Monday, July 12, 2004

As gentle as a Lamb... not

Someone reminded me this morning about Sir Larry Lamb, the British editor who introduced the Page 3 girl to the London Sun. In 1982-83, Lamb was editor of The Australian. His influence on the paper's design and content was swift and hard:

"Some critics occasionally said, justly or otherwise, unkind things about The Australian that Lamb inherited as editor-in-chief in 1982. Some, for example, claimed the paper could sometimes resemble 'a tabloid broadsheet'. Critics meant that though -- in terms of its page size, overall persona and appearance -- it was a 'serious' newspaper, it could tend towards the racy and populist in writing style and layout. It was a criticism Lamb would silence with an abrupt, brutal finality. Within days of his appointment the size of headlines and photographs had shrunk drastically. Overnight, the paper became tight, neat, restrained, packed with additional wordage. The transformation was total. Lamb -- and, presumably, the proprietor, Rupert Murdoch -- wanted a distinctively upmarket newspaper, reminiscent of Britain's The Times or The Daily Telegraph, and Lamb made it clear nothing and nobody would be allowed to subvert that goal. Writers who'd habitually taken advantage of a little 'journalistic licence' came to realise a vastly different era was upon them. It was an era some didn't immediately embrace with rampant enthusiasm. The radio announcer and a former newspaper editor, Derryn Hinch, went on the wireless in Melbourne to mock and savage Lamb's paper and to ask what the dickens was going on."

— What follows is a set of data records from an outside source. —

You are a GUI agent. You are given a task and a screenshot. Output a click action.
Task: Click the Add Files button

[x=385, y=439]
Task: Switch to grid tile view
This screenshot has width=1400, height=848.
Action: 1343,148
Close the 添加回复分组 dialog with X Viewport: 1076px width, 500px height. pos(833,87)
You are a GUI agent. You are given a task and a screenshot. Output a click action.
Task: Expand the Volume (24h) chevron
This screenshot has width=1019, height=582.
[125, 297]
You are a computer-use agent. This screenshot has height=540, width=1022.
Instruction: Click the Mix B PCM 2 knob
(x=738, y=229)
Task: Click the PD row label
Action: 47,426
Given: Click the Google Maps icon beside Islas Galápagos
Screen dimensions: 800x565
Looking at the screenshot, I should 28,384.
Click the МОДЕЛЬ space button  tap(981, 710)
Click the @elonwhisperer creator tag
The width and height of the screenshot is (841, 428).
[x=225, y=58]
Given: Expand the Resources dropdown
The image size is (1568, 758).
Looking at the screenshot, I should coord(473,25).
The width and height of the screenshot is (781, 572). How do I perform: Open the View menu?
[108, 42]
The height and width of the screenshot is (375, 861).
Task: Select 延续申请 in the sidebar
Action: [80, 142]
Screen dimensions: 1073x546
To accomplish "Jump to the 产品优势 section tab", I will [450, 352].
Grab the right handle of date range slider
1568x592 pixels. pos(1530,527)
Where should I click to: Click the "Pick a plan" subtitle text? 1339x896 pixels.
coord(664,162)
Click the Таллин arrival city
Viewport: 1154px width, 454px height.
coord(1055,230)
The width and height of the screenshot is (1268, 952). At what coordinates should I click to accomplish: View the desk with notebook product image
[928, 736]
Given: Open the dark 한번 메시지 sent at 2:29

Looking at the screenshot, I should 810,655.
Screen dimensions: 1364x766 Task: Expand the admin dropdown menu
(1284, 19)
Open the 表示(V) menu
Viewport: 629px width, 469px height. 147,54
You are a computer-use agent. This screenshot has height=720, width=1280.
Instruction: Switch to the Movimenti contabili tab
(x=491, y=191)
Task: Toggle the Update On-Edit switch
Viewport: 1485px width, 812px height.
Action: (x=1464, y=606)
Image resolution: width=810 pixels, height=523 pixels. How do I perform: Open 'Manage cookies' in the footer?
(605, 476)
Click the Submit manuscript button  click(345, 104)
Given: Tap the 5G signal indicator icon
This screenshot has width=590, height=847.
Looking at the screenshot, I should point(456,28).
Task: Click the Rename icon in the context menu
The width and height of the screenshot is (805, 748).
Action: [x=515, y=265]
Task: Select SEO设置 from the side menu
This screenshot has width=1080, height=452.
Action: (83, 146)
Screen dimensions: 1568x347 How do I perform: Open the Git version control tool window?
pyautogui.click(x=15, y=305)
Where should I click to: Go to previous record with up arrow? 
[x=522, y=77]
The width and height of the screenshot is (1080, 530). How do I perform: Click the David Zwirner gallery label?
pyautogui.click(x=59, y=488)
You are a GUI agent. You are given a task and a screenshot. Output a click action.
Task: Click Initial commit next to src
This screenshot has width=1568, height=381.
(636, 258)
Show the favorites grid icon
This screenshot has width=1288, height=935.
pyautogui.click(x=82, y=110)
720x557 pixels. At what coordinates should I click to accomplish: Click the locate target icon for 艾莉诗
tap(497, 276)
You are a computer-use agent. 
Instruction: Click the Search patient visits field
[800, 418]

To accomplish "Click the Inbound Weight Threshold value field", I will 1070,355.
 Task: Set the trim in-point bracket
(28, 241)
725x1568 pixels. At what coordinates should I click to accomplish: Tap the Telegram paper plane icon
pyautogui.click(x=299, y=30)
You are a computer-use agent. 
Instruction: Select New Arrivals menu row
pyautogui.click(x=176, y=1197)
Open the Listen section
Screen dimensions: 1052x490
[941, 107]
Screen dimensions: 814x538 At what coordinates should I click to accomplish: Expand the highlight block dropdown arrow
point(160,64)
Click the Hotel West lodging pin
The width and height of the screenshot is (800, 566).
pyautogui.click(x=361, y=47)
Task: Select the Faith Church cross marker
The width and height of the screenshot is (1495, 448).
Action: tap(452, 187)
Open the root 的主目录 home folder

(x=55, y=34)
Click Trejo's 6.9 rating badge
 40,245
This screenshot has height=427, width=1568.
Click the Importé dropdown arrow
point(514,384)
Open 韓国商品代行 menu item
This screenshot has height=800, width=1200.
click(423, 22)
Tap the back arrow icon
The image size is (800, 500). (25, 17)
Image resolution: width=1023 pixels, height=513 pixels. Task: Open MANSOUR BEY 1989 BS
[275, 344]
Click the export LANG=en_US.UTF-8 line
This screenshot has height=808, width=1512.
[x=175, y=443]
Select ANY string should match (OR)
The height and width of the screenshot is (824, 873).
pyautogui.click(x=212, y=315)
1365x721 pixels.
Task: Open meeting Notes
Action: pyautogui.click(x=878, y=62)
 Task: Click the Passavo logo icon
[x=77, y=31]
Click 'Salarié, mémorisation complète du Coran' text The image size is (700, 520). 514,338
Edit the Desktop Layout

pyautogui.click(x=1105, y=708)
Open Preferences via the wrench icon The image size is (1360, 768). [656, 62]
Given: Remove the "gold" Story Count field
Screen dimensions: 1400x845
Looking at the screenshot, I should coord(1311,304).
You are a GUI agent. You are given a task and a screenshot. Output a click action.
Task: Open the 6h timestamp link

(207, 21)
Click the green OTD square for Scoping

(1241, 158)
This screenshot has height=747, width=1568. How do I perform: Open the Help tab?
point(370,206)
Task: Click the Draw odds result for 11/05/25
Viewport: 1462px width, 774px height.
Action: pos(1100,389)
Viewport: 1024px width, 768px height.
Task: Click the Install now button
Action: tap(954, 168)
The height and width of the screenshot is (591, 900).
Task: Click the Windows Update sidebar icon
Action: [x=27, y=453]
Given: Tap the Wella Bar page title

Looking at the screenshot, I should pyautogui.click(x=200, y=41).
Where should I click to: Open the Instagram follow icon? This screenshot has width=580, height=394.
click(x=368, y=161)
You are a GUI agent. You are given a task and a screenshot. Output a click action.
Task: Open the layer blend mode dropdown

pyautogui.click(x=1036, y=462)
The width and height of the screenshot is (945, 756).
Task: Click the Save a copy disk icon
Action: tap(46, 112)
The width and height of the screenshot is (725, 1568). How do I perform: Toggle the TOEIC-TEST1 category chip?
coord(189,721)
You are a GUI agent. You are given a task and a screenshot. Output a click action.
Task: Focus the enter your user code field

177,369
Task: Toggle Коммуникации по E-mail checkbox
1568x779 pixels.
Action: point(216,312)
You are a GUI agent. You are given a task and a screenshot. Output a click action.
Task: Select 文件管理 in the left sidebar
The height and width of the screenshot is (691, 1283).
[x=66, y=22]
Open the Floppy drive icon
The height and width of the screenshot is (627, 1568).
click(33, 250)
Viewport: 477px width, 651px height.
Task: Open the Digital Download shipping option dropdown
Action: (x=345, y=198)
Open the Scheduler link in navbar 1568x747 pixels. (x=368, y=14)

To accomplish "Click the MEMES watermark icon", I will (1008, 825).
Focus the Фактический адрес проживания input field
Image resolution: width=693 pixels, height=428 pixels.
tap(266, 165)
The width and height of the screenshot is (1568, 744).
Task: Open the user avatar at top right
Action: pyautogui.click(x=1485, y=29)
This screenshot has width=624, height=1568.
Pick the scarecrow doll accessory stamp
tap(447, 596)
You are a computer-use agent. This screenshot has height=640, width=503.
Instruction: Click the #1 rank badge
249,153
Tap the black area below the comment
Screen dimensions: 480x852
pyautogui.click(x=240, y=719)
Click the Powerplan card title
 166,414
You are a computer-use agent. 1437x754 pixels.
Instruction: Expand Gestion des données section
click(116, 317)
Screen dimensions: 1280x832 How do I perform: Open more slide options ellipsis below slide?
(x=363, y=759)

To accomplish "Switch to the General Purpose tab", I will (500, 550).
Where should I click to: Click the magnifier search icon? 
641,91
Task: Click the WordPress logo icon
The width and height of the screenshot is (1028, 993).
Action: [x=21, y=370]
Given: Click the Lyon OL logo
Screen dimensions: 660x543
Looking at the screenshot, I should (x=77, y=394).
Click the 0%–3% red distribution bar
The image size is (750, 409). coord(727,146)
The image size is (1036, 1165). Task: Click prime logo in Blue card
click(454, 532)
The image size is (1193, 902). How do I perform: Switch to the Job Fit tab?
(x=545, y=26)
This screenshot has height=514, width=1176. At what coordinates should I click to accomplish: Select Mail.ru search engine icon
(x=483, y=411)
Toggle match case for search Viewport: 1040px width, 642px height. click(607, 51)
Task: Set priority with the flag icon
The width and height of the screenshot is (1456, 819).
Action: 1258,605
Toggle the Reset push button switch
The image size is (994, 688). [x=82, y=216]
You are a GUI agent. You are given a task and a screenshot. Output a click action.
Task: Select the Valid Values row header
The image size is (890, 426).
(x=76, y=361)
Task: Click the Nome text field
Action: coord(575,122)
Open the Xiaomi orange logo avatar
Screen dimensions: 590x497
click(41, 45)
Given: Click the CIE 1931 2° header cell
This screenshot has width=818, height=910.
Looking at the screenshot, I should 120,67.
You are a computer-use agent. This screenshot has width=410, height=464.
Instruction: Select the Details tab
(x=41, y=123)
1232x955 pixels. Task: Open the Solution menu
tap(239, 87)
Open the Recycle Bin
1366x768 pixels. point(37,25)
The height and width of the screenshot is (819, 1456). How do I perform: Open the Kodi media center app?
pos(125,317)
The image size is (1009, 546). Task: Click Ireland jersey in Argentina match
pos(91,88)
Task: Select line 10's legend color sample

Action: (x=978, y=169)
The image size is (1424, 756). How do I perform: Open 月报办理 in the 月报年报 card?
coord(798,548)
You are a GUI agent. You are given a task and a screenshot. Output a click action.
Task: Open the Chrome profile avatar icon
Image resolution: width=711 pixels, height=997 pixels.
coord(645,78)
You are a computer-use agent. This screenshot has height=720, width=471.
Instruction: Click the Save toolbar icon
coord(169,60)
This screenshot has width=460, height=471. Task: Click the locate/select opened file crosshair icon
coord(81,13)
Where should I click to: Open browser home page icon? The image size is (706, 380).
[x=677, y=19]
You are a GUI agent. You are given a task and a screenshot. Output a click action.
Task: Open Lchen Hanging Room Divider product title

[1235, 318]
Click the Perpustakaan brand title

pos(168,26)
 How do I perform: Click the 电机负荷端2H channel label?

The author is Errol Simper, in his "A Certain Scribe" column in The Australian's Media section, June 1, 2000. Further on in his column, Simper notes:
"The scribe well recalls, too, an early Lamb news conference at which the then pictorial editor, Barry Norman, was called upon to present offerings for the front page. There were, perhaps, 10 prints lying there for Lamb's appraisal: gesticulating politicians, opening ceremonies, closing ceremonies, perspiring sportspeople, auditioning chorus lines, and so on. Some might have regarded it as a reasonably impressive short list. But Lamb frowned, then announced there'd be no photograph on the front page next day. Photographs, he said, had to carry genuine news resonance. If they didn't, the paper would get along all the better not running any. An indignant Norman vacated the conference. The only occasion the scribe can remember Lamb breaking his own layout rules in those early, abrasive days was when the former Soviet leader, Leonid Brezhnev, died. Lamb hadn't had much time for Brezhnev. 'Death of a Tyrant', roared the front page."

The Great Photograph Massacre is still one of Lamb's claims to fame in newsroom history... I will try to fish out the pages tomorrow and post them here.